Le second écueil concerne les chaussures. Le problème est qu’une paire de chaussure de course à pied abîmée, n’est pas toujours visible. Parfois, pas de déchirure des tissus, pas d’écrasement visible de profil, semelle correcte et pourtant les procédés techniques ne font plus leur effet! C’est le moment de changer. Quelqu’un qui se vente de faire durer ses running très longtemps accumule à coup sûr, des traumatismes qu’il paiera un jour ou l’autre. Ici la connaissance d’un expert est indispensable surtout pour les personnes victimes de douleurs chroniques.

Je vais répondre une nouvelle fois à plusieurs questions posées par mail. Personne ne peux prédire avec certitude la durée d’efficacité de votre future paire de basket, (sauf s’il vous connaît, qu’il sait sur quel terrain vous courrez, combien de fois, combien de temps et avec un repère de ce qu’a produit la même paire dans une utilisation précédente). Cette durée dépendra de votre foulée, de votre utilisation…Par exemple, si vous courrez 2*100km, vos chaussures doivent être changées ou sur le point de l’être alors que vous aurez à peine dépassé les 200km. Un conseil toutefois pour augmenter la longévité de vos running, évitez de les chausser pour aller faire les courses (préférez dans ces moments les vielles paires que vous aurez nettoyé).

 

Le bonheur de courir compense souvent les excès de la course à pied.

C’est pourquoi il n’est pas insensé de se placer ponctuellement dans la deuxième catégorie de runners (à condition de s’écouter encore plus attentivement, ce que font par exemple, les sportifs de haut-niveau). J’ai moi-même, plus d’une quinzaine d’épreuves longue, voire très longue ou ultra à mon actif, mais le bonheur que m’ont procuré ces compétitions (sur le plan social, du bien-être…) ont surement compensé les effets néfastes des impacts trop réguliers provoqués par ce sport.

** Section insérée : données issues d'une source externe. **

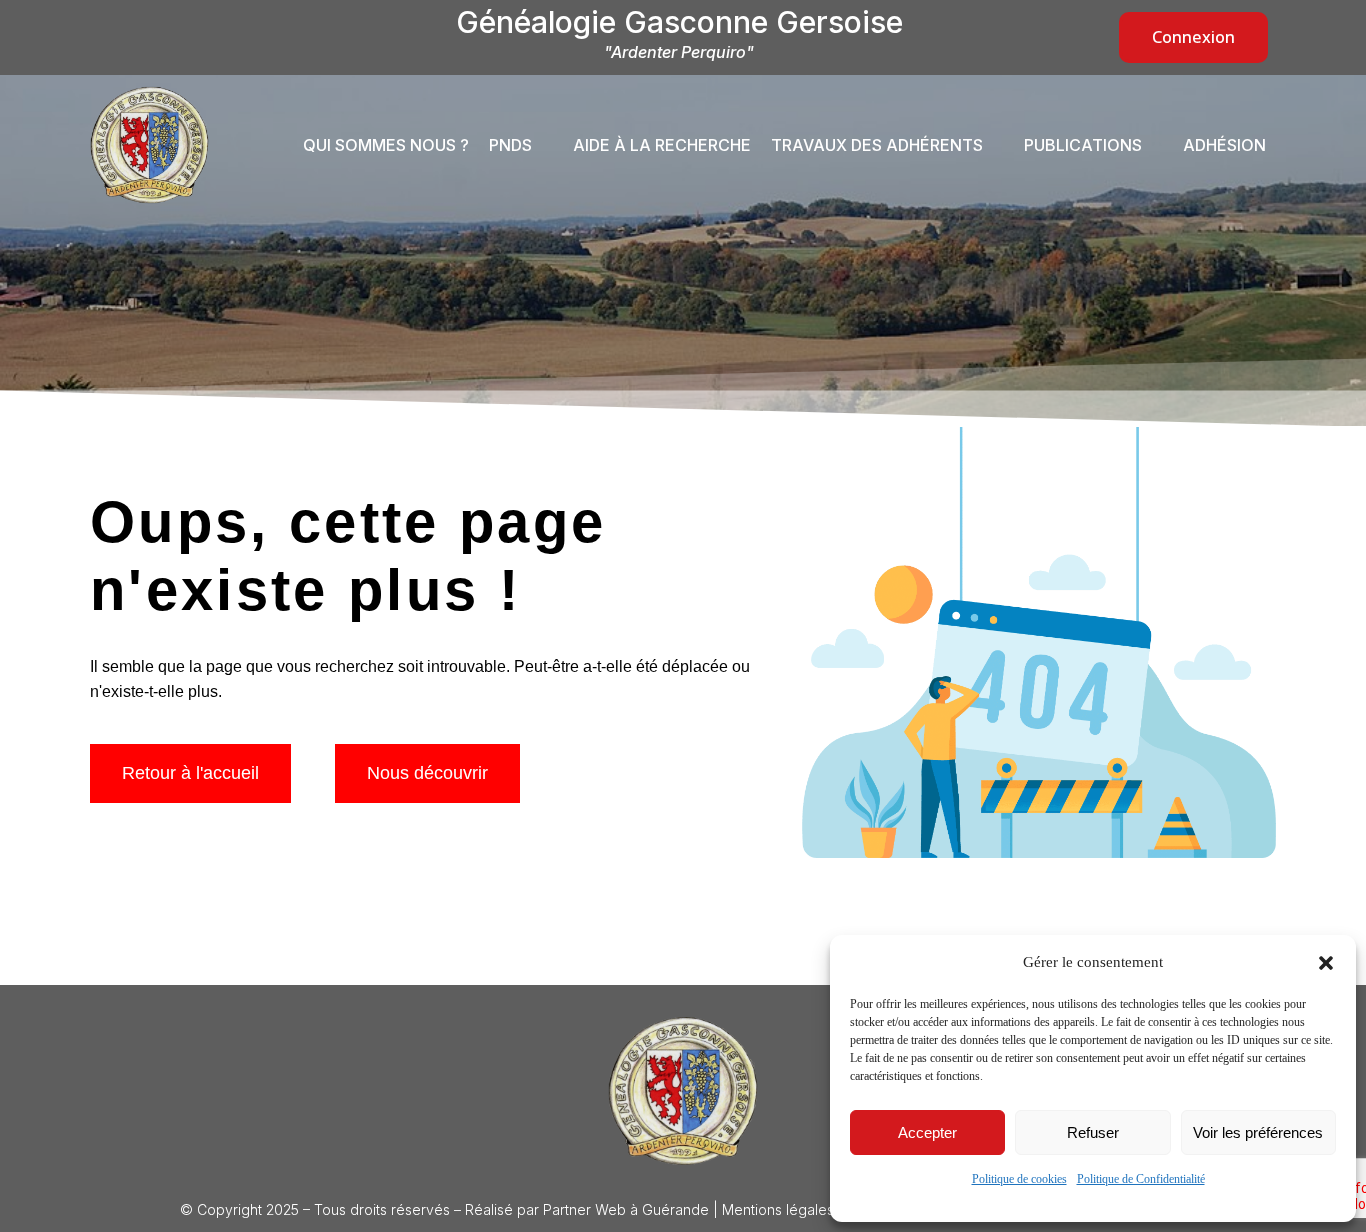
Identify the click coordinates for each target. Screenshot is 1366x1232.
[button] (1326, 963)
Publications (1083, 145)
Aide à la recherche (662, 145)
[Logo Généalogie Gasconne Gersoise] (683, 1091)
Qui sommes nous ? (386, 145)
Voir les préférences (1258, 1132)
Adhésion (1224, 145)
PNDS (510, 145)
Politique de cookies (1019, 1179)
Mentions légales (778, 1209)
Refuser (1093, 1132)
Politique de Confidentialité (1141, 1179)
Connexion (1193, 37)
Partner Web (584, 1209)
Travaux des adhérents (877, 145)
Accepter (927, 1132)
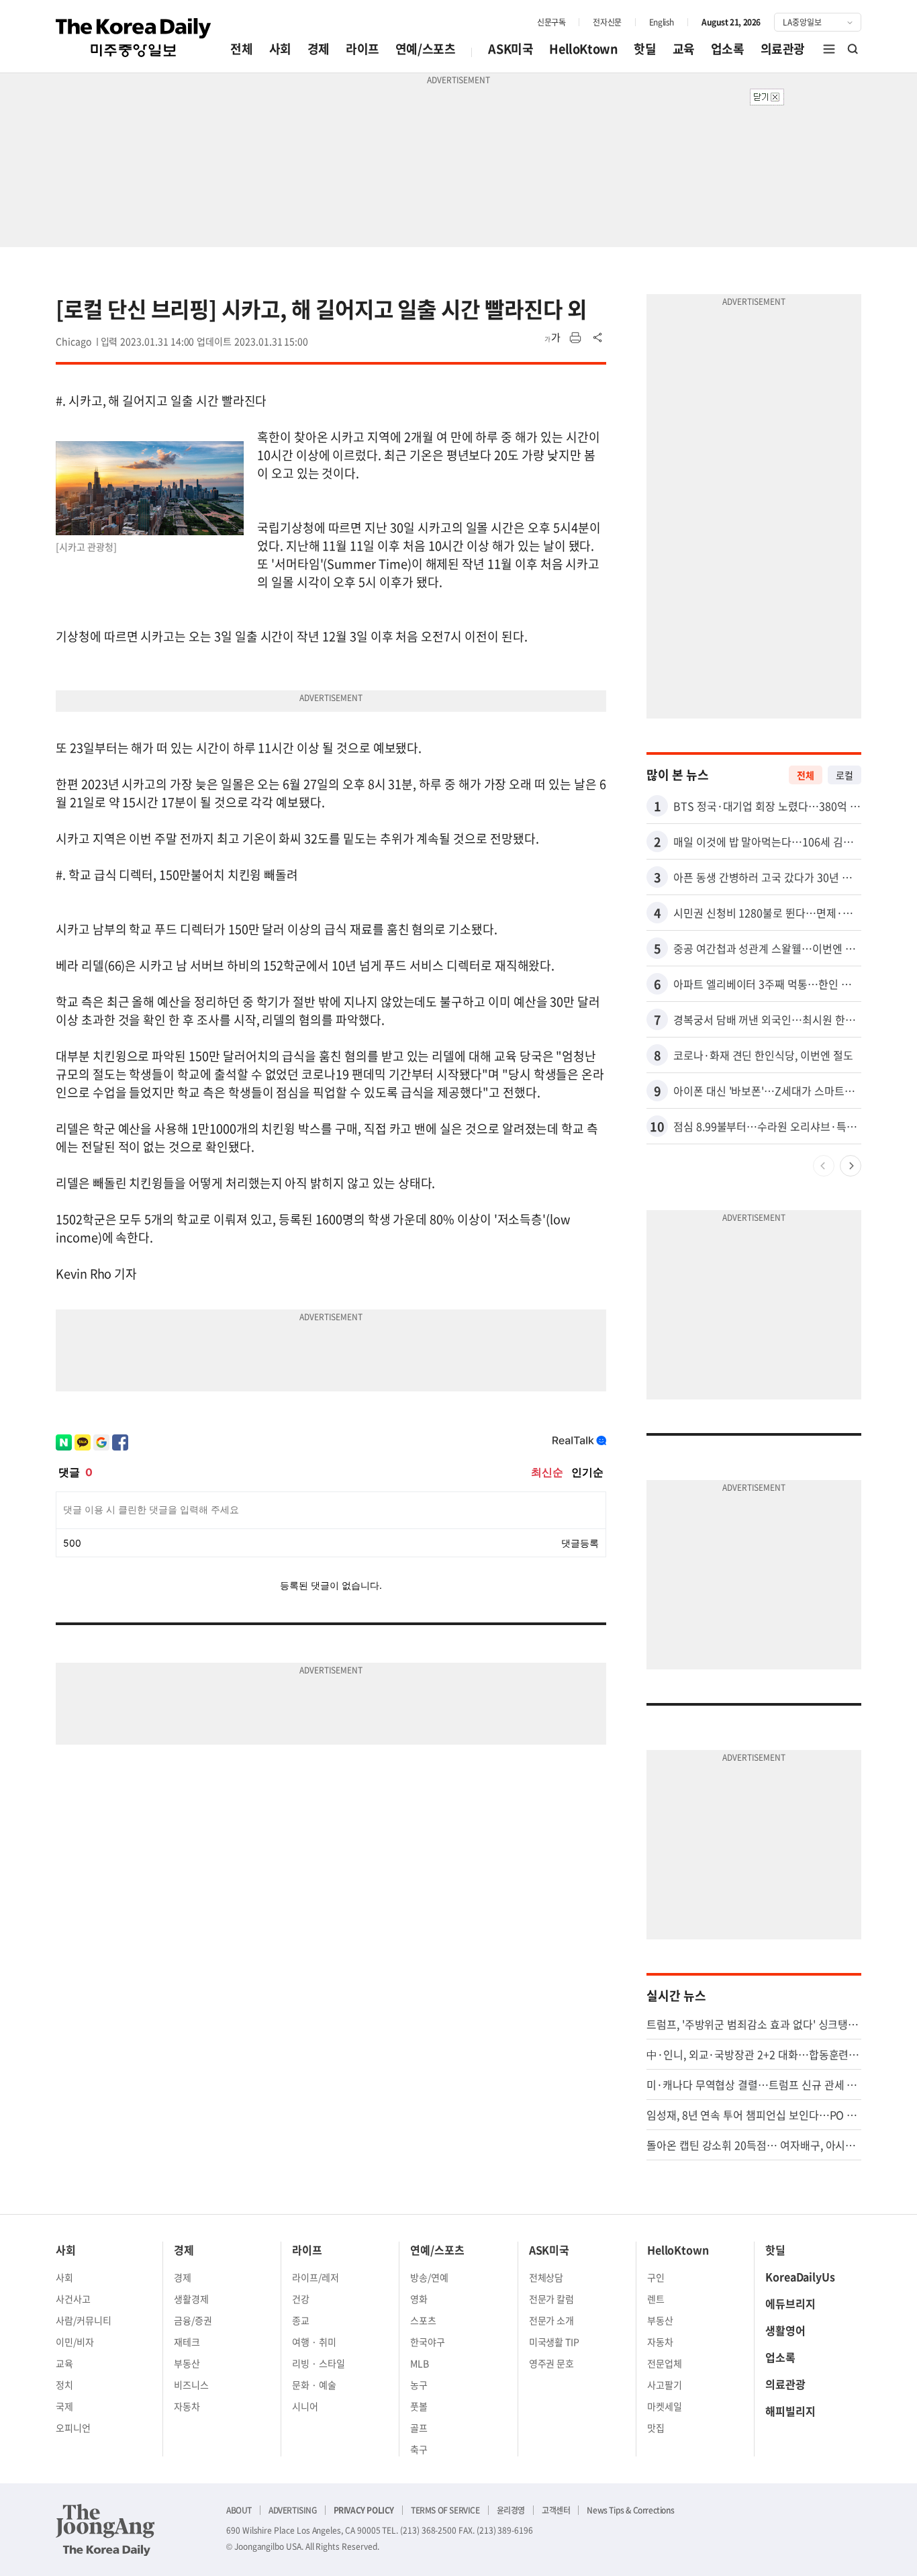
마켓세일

Le tout est de ne pas attendre l’apparition des douleurs ou pire, de ne plus pouvoir courir pour s’arrêter! Si vous attendez ce stade, vous risquez de ne plus rechausser de baskets. Les douleurs articulaires sont responsables de plus d’un tiers des arrêts de l’activité physique.

 

Les solutions : 

Diluez dans le temps : Comme me le dit une amie passionnée, spécialiste dans le volley-ball (qui m’a nourri de ses conseils cette année encore), chaque personne a un quota d’heures de sport ou d’activité physique qu’il pourra supporter dans sa vie. Il est individuel, dépend d’une multitude de facteurs (génétiques…). Sans doute que la compétence des sportifs de haut-niveau est d’avoir un capital supérieur à la moyenne. Par conséquent, diluez ce quota dans le temps, cela vous permettra de pratiquer le sport ou l’activité physique que vous aimez plus longtemps.

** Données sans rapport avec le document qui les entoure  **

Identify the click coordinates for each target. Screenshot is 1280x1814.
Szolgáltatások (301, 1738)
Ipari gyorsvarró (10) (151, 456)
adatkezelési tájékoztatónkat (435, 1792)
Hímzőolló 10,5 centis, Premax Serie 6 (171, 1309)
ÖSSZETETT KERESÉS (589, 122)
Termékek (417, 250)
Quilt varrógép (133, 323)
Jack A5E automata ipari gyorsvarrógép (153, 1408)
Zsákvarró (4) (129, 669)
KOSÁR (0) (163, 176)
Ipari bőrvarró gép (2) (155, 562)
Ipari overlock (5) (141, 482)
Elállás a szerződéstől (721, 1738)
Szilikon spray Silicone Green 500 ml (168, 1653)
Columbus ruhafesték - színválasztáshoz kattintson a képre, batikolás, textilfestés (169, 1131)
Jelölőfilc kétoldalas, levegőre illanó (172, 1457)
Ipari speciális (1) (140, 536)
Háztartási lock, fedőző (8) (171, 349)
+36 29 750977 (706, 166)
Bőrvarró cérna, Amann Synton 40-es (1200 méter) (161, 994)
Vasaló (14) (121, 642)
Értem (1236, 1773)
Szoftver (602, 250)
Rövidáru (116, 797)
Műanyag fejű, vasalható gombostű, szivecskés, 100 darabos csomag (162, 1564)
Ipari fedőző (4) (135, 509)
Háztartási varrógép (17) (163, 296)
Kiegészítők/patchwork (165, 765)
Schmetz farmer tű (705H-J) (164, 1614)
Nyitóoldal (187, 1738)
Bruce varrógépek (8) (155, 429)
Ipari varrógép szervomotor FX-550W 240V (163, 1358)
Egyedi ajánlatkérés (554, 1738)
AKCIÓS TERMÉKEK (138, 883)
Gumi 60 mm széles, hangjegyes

Variez les activités physiques : elliptique, vélo, natation, renforcement musculaire… Les activités sont multiples pour travailler votre fonction cardiaque ou vos muscles. Varier les « plaisirs sportifs » permet de se défouler tout en reposant certaines parties du corps sollicitées dans la course à pied, et souvent aussi de limiter les impacts qui, passés une certaine quantité sont nuisibles.

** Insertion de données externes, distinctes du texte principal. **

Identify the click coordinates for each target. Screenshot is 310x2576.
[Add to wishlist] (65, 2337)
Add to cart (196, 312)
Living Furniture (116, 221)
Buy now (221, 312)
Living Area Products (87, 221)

Si vous faîtes partie de ceux qui courent plus de 40km par semaine pour préparer un marathon, une autre compétition ou simplement par plaisir, en plus de la deuxième solution ci-dessus, je vous conseille de courir une à deux fois par semaine à la plage, en forêt, sur la pelouse d’un stade pour aider le travail que vos chaussures font à chaque foulée. Ici, cela a du sens.

Conclusion, selon moi il est indéniable que la course à pied recèle bien plus de vertus que de vices. Alors Bon jogging, mais n’oubliez pas de courir avec du bon sens!